- [Goal]:
Copy the entries below word for word, starting at the line that contains "Task: Click the" and ending at the line that contains "Action: (82, 10)". Leave the pictures out of your copy.

- [Provided entries]:
········
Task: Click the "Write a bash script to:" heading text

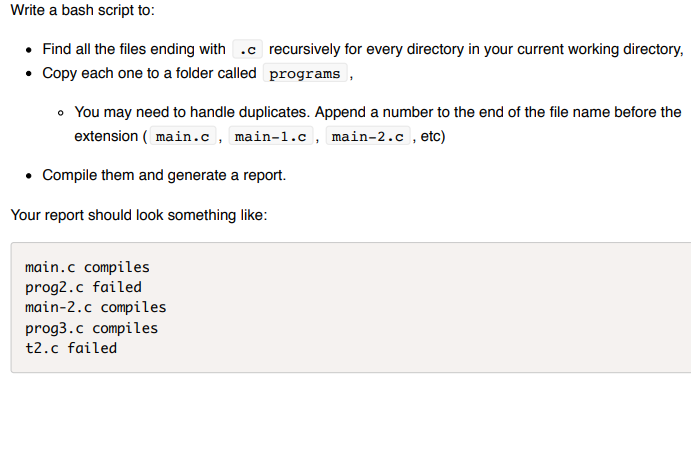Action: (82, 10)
········
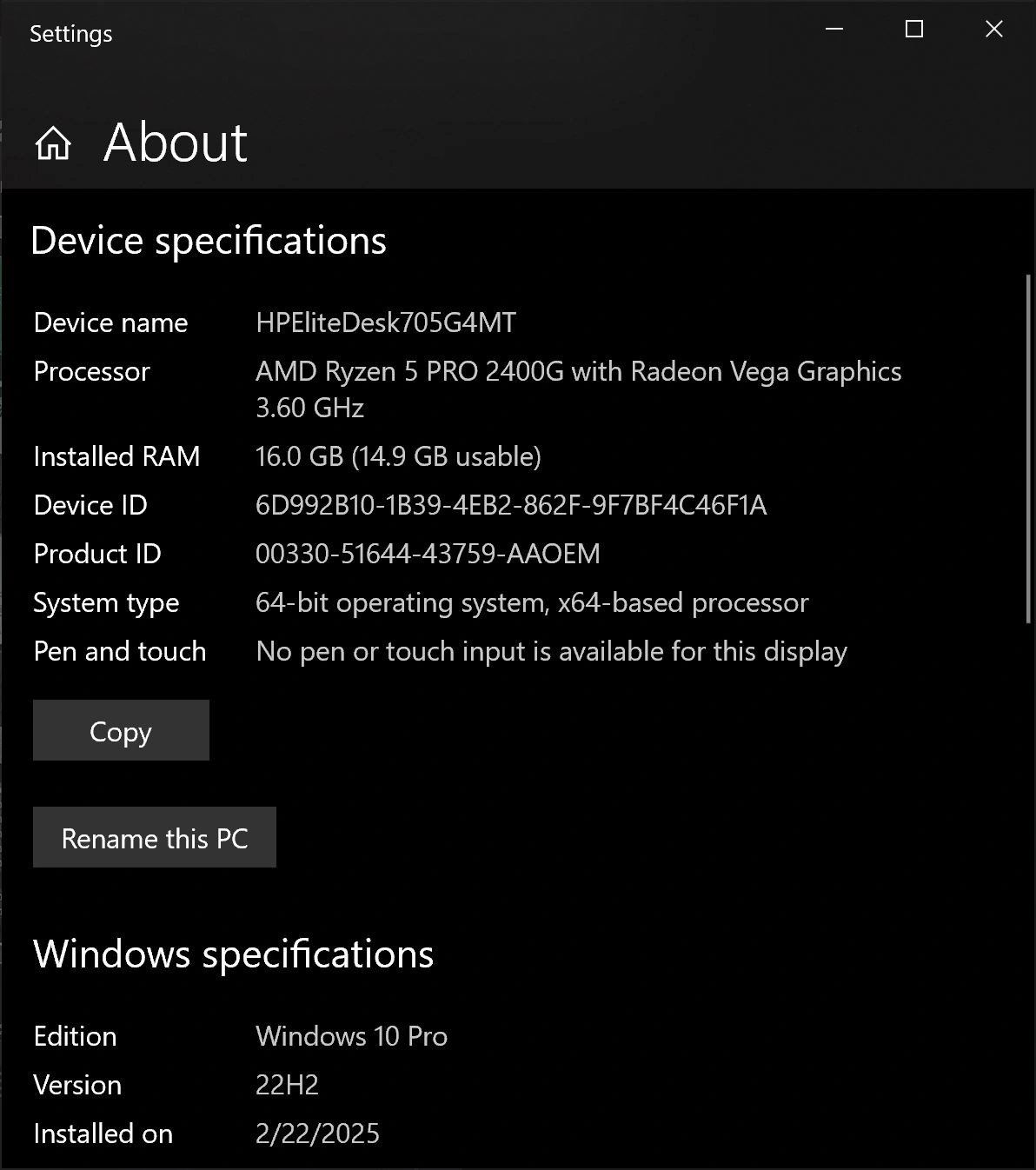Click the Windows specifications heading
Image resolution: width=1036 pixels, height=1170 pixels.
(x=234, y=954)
········
- [Finished task]:
Task: Click the "Write a bash script to:" heading text

Action: (82, 10)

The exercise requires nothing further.